GIVEN RECORDS
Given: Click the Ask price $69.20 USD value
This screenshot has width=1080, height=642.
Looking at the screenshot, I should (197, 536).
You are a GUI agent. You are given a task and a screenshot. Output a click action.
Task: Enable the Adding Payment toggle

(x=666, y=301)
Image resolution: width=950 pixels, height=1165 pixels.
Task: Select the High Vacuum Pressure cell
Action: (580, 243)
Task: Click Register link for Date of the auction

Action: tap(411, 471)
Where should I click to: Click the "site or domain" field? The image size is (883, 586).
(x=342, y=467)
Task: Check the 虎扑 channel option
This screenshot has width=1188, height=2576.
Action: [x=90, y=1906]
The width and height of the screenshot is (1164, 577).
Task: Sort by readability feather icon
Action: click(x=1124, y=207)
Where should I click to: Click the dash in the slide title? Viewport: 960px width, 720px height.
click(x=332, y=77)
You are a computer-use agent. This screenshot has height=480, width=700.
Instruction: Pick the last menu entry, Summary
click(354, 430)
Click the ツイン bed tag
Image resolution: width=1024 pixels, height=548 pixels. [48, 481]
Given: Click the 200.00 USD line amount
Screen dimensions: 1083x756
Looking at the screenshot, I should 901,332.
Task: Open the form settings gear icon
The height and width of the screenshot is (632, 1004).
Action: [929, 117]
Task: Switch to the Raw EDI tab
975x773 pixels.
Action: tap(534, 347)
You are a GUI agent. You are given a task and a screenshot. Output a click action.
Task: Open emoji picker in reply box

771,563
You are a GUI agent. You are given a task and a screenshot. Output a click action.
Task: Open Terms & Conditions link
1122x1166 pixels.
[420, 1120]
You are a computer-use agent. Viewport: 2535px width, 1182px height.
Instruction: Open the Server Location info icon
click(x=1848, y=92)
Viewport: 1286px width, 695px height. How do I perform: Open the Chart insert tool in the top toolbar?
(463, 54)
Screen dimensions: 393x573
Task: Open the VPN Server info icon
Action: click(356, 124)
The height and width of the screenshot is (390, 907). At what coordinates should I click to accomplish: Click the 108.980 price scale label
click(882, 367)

TASK
Your answer should be the lines from the one containing "You are a computer-use agent. This" to the end of the entries above, restated exactly and alone.

EXERCISE ANSWER
You are a computer-use agent. This screenshot has height=480, width=700.
Instruction: Pick the last menu entry, Summary
click(354, 430)
Click the ツイン bed tag
Image resolution: width=1024 pixels, height=548 pixels. [48, 481]
Given: Click the 200.00 USD line amount
Screen dimensions: 1083x756
Looking at the screenshot, I should 901,332.
Task: Open the form settings gear icon
The height and width of the screenshot is (632, 1004).
Action: [929, 117]
Task: Switch to the Raw EDI tab
975x773 pixels.
Action: tap(534, 347)
You are a GUI agent. You are given a task and a screenshot. Output a click action.
Task: Open emoji picker in reply box

771,563
You are a GUI agent. You are given a task and a screenshot. Output a click action.
Task: Open Terms & Conditions link
1122x1166 pixels.
[420, 1120]
You are a computer-use agent. Viewport: 2535px width, 1182px height.
Instruction: Open the Server Location info icon
click(x=1848, y=92)
Viewport: 1286px width, 695px height. How do I perform: Open the Chart insert tool in the top toolbar?
(463, 54)
Screen dimensions: 393x573
Task: Open the VPN Server info icon
Action: click(356, 124)
The height and width of the screenshot is (390, 907). At what coordinates should I click to accomplish: Click the 108.980 price scale label
click(882, 367)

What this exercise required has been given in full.